In July, a coyote killed a lamb while Delia was camped no more than two hundred feet away from the bedded sheep. It was dusk, and she was sitting on the steps of the trailer reading a two-gun western, leaning close over the pages in the failing light, and the dogs were dozing at her feet. She heard the small sound, a strange high faint squeal she did not recognize and then did recognize, and she jumped up and fumbled for the gun, yelling at the coyote, at the dogs, her yell startling the entire band to its feet but the ewes making their charge too late, Delia firing too late, and none of it doing any good beyond a release of fear and anger.

A lion might well have taken the lamb entire; she had known of lion kills where the only evidence was blood on the grass and a dribble of entrails in the beam of a flashlight. But a coyote is small and will kill with a bite to the throat and then perhaps eat just the liver and heart, though a mother coyote will take all she can carry in her stomach, bolt it down and carry it home to her pups. Delia’s grandmother’s pistol had scared this one off before it could even take a bite, and the lamb was twitching and whole on the grass, bleeding only from its neck. The mother ewe stood over it, crying in a distraught and pitiful way, but there was nothing to be done, and, in a few minutes, the lamb was dead.

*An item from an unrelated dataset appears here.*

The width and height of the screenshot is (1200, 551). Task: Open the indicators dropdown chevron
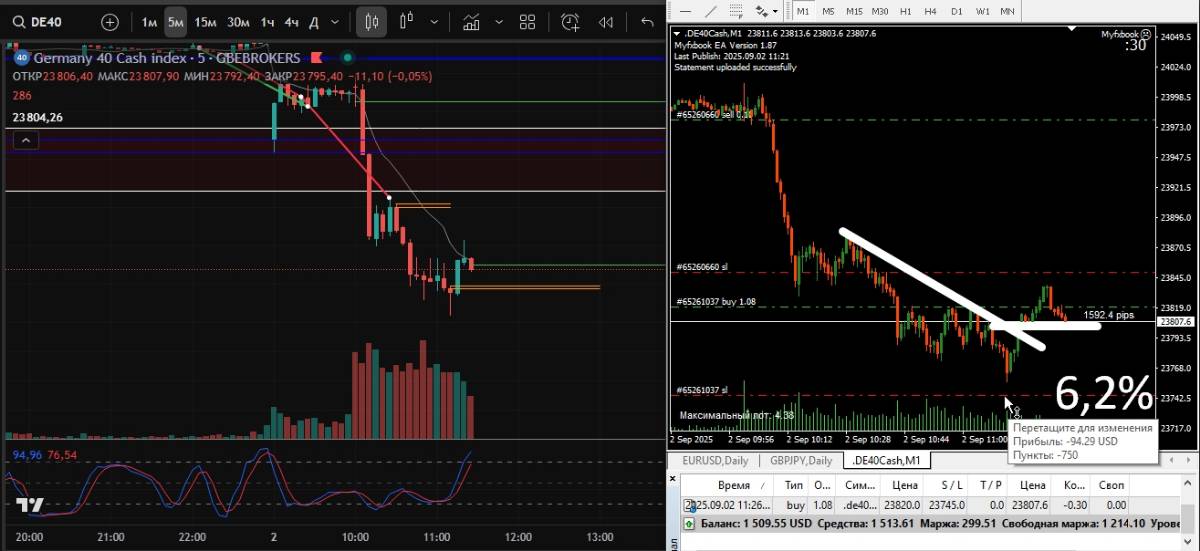point(497,22)
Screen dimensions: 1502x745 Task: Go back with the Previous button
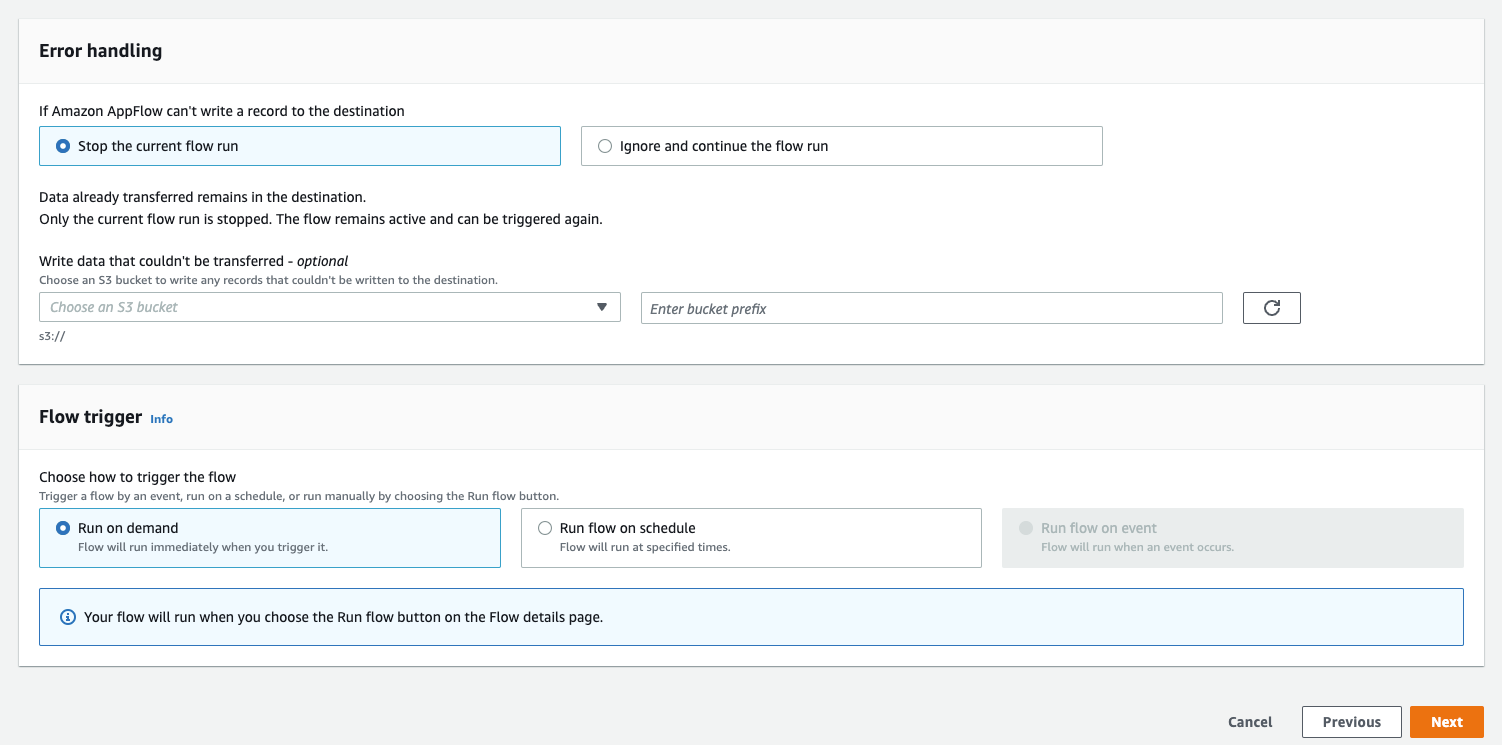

There wasn’t much point in chasing after the coyote, and anyway, the whole band was now a skittish jumble of anxiety and confusion; it was hours before the mother ewe gave up her grieving, before Delia and the dogs had the band calm and bedded down again, almost midnight. By then, the dead lamb had stiffened on the ground, and she dragged it over by the truck and skinned it and let the dogs have the meat, which went against her nature, but was about the only way to keep the coyote from coming back for the carcass.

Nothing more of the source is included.